I kept a Gesshin 1/6K at work for awhile, almost splash and go, did nice job on my knives but was not as fast as I wanted for the house Wusties.

Went to SP 1000, and 2000. The 1000 could raise a burr on anything, while 2000 was great for touch ups and finishing.


----------



## kayman67 (Jun 19, 2020)

__





if you were allowed to only have 1 stone...


imagine this: you wake up one day and see the sink is full of mud. during the night the evil stone fairy was there and ground up all your stones on an atoma. and from now on you are only allowed to have 1 singe stone. otherwise the stone fairy comes back (and grinds away all your knives this...




www.kitchenknifeforums.com





The topic. Maybe will ofer some useful info.


----------



## ModRQC (Jun 19, 2020)

daveb said:


> I kept a Gesshin 1/6K at work for awhile, almost splash and go, did nice job on my knives but was not as fast as I wanted for the house Wusties.
> 
> Went to SP 1000, and 2000. The 1000 could raise a burr on anything, while 2000 was great for touch ups and finishing.
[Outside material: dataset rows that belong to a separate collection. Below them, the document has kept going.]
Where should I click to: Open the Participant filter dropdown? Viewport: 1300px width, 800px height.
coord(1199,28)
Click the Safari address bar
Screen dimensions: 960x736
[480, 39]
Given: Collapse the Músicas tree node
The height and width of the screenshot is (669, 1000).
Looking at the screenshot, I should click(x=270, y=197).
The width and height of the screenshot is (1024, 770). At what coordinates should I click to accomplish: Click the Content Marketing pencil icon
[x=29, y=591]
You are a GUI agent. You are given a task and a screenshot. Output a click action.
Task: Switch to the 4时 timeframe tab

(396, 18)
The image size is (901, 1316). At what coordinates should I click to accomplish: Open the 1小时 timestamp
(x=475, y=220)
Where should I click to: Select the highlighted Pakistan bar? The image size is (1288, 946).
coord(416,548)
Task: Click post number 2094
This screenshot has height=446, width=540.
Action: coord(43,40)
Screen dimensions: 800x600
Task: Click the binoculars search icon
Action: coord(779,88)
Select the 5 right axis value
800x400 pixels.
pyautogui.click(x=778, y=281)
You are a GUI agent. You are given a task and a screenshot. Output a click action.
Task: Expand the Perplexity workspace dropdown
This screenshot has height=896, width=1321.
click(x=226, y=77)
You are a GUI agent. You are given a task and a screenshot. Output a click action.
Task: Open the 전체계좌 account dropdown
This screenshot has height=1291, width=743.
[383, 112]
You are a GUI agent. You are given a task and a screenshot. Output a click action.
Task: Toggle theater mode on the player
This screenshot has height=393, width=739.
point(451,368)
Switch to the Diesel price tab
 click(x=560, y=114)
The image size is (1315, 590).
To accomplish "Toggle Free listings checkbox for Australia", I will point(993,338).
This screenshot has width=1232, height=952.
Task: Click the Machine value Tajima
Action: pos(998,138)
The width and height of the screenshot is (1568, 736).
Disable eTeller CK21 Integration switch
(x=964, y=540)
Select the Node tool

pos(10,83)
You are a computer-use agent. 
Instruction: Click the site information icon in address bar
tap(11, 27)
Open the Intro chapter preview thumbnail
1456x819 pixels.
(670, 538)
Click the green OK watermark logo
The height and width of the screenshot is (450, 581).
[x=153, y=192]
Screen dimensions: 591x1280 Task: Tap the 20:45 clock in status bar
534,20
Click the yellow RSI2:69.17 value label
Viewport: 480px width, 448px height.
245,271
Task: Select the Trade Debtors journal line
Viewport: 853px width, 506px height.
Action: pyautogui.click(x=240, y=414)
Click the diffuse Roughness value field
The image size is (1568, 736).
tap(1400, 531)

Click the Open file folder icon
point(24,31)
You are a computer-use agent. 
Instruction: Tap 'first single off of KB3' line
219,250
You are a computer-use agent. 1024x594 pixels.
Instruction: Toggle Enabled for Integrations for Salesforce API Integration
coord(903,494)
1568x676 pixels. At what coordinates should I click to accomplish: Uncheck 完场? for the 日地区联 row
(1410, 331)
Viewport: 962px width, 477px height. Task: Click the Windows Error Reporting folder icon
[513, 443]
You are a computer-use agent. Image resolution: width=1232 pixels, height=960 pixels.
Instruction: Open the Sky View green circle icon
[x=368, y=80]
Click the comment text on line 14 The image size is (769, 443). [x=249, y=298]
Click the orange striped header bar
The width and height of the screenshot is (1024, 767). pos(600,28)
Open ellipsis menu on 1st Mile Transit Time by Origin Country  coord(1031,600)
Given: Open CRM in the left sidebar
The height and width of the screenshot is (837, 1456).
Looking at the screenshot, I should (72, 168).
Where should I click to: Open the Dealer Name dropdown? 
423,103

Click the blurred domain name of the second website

From the behaviors of both SP - and I'm happy to see that I appraised them right from your similar opinion - I am wondering if the SP1500 could make the perfect bridge - and a very good single stone. Did you ever use one?


----------



## Benuser (Jun 19, 2020)

If the knives are well maintained a Chosera / Naniwa Pro 2k may work very well. Starts quite aggressively, refines during use and leaves a 3k edge.


----------



## daveb (Jun 19, 2020)

ModRQC said:


> From the behaviors of both SP - and I'm happy to see that I appraised them right from your similar opinion - I am wondering if the SP1500 could make the perfect bridge - and a very good single stone. Did you ever use one?



I've not used the SP1500. Had the 1000 for awhile (actually a Wat rebranded stone) and picked up the 2000 to augment it after similar discussions here. Liked them enough to add the SG500 and SP5000 to the Shapton pile - but hardly use the 5000 at all.


----------



## tostadas (Jun 19, 2020)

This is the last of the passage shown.